D'autres anciens, spécialisés dans la communication, invitèrent les oncles de Zilmis hébétés à prendre place dans un vaisseau confortable. Ils leur servirent une collation, puis leur montrèrent différents plans de hangars à vaisseaux afin de savoir ce qui leur plairait le mieux.

 

  • Vous pouvez faire cela ? s'enquit Gersek, le plus incrédule. Vous pouvez retirer un hangar branlant d'une zone, et en construire un autre ailleurs aussi facilement.

  • La matière est agencement de molécules, émit une ancienne aux yeux brillants. Nous sommes à un niveau plus énergétique que vous. Pour qui est bâti de la sorte, entrevoir l'agencement de la matière physique, puis la moduler devient aisé. Nous veillons au bien être de tous les habitants de cette planète. Notre souhait est que vous soyez à présent les plus heureux possibles.
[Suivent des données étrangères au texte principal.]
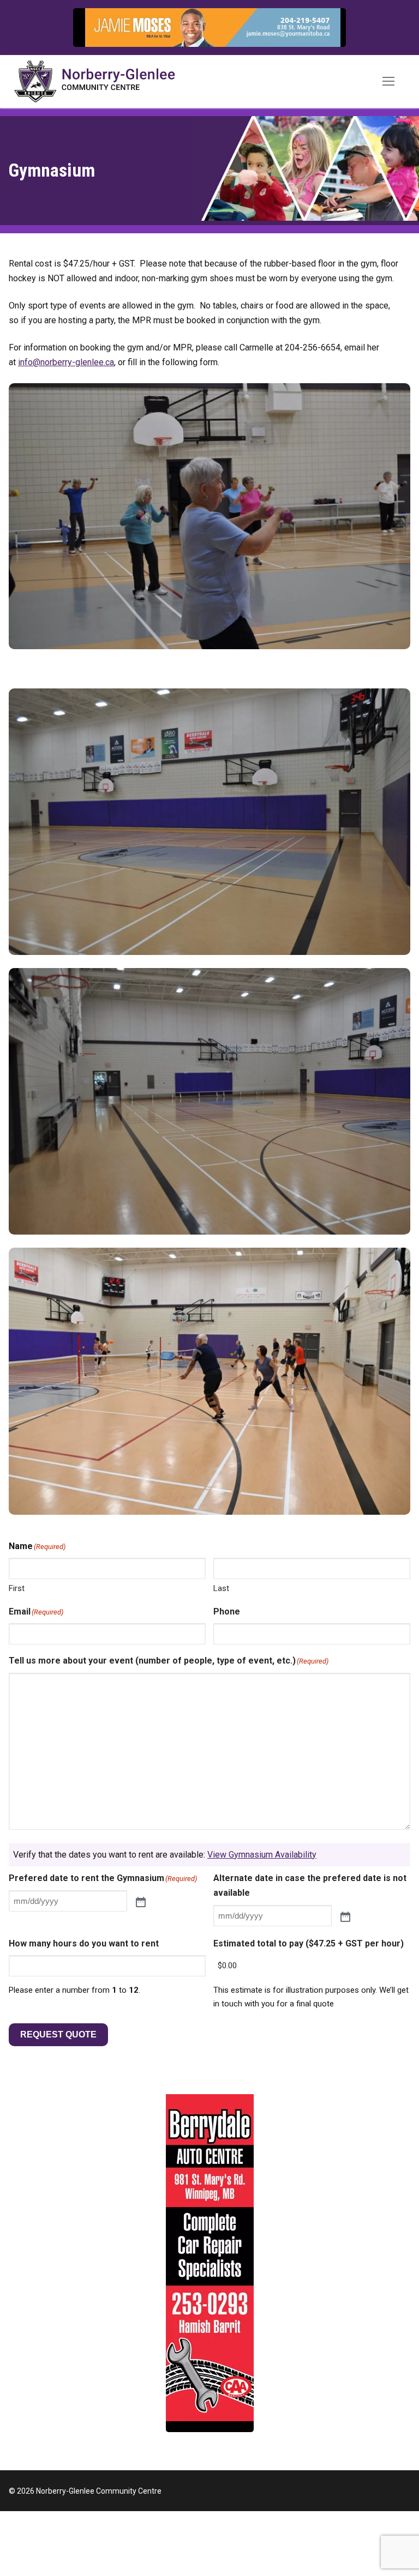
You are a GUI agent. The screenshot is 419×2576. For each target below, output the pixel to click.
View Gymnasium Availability (261, 1854)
  • Comment vous remercier ? demanda Kompart.

  • En laissant nos experts rénover vos navires pour leur redonner belle allure, et en laissant cette enfant aller à sa guise. Elle n'a que trop souffert en votre région. Nous prendrons en charge tous les futurs aménagements. Nous veillerons à ce que vous soyez installés de manière confortable pour travailler dans de bien meilleures conditions, assura l'ancienne. Il nous est habituel de déplacer temples, demeures, et ouvrages technologiques. En échange, nous vous demandons de collaborer de manière aimable avec les habitants des plaines. Ils seront heureux de votre venue. Ils ont besoin d'experts comme vous pour prendre soin de leurs navires.

  • Eh bien... c'est d'accord, émit Gersek, un peu abasourdi. Tout ceci me semble bienvenu effectivement.

 

Heureux de cet accord, nous nous sommes retirés avec soulagement. Limmel tenait à peine sur ses jambes. Tout ceci avait été beaucoup trop d'émotions pour elle. Minel veilla à ce qu'elle ne glisse pas sur le sentier pierreux.

 

Nous avons retrouvé notre vaisseau. Au loin derrière les montagnes, des embruns pointaient. Je m'installais aux commandes. Limmel tomba de sommeil, épuisée sur un siège.

 

Chacun de nous était pressé de rentrer. Je contemplais une dernière fois le lopin de terre fraîchement retournée, qui avait abrité autrefois un hangar à vaisseaux branlant. Une fois de plus, les anciens avaient usé de leur brillant savoir pour éviter une catastrophe, et rendre d'autres êtres plus heureux.

 

Comme à leur habitude, ils avaient agi avec discrétion tout en rapidité, s'effaçant sitôt le travail accompli.

 

  • Je vous enverrai une image du nouveau hangar sitôt qu'ils auront choisi les plans, s'amusa Erazel. Je prévoyais quelques anicroches, et il est heureux que tout ceci se soit bien terminé. Vous ne devez plus vous préoccuper de cette affaire, ni elle, fit-elle en montrant Limmel endormie. Nous veillerons que les oncles et tantes de Zilmis s'acclimatent bien à leur nouvelle vie. Ils vont avoir beaucoup de vaisseaux à rénover ! Il leur sera bon de s'absorber en un ouvrage passionnant. Cela les rendra mieux disposés envers autrui.

 

Je souris simplement, Erazel étreignant un Zilmis sanglotant, éperdu de gratitude.